4) In general, the nature of a convention versus a standard is that
others are perfectly within their rights to violate a convention for
either good or not-so-good reasons. The behavior here seems simple,
but that's where the risk lies. Nobody would be unsurprised that
deleting the INHERIT keyword turns inheritance off - it's almost a
feature. Delete the CHECKSUM keyword and you simply remove an
assertion about the contents of the file. One can even productively
use DATASUM and CHECKSUM independently. (I'll have to check if we
made that legal.) On the other end of the spectrum, conventions like
tiled image compression and foreign file encapsulation involve very
specific FITS usage - a file must adhere to the standard and
additionally must adhere to the complex requirements of the convention.

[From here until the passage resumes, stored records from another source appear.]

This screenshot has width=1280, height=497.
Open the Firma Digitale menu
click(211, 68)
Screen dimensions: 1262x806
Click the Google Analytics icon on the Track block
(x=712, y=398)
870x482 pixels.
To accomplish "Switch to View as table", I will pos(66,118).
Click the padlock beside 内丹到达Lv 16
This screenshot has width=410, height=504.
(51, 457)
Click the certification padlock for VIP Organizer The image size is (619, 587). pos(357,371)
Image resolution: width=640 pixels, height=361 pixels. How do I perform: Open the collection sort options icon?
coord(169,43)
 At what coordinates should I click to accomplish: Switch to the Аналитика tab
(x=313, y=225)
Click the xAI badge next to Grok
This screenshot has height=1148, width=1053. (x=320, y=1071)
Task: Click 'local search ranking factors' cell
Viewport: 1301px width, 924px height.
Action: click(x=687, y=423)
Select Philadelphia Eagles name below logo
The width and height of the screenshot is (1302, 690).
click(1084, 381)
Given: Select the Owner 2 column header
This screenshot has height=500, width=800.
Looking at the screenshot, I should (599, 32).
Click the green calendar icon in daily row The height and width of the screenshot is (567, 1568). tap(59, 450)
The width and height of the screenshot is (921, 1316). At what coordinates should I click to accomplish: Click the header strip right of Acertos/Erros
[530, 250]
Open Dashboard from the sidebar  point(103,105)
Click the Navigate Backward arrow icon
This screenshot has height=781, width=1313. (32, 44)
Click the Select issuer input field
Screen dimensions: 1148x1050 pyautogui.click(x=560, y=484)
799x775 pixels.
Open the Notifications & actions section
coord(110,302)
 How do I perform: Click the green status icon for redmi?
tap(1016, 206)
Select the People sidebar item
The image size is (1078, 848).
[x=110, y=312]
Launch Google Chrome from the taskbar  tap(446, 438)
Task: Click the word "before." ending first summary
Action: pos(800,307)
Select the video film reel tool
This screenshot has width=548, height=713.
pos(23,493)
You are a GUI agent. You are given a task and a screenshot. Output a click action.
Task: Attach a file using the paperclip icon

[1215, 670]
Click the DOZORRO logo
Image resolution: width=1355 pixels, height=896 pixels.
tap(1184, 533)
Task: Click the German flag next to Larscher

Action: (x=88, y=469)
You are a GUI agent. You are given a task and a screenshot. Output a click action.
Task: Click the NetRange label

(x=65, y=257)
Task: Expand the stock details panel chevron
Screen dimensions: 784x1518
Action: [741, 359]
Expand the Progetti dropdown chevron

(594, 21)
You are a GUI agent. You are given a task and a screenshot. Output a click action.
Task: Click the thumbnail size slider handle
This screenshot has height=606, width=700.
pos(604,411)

The CONTINUE convention, however, is different in providing a more
general capability that could be used, for instance, within any other
convention. Deleting a CONTINUE card could in principle change the
meaning of any header in arbitrary ways. I wonder if perhaps we
shouldn't rather be discussing how best to add this capability to the
core FITS standard. Whether convention or new feature of the
standard, however, the loopholes should be closed before adoption.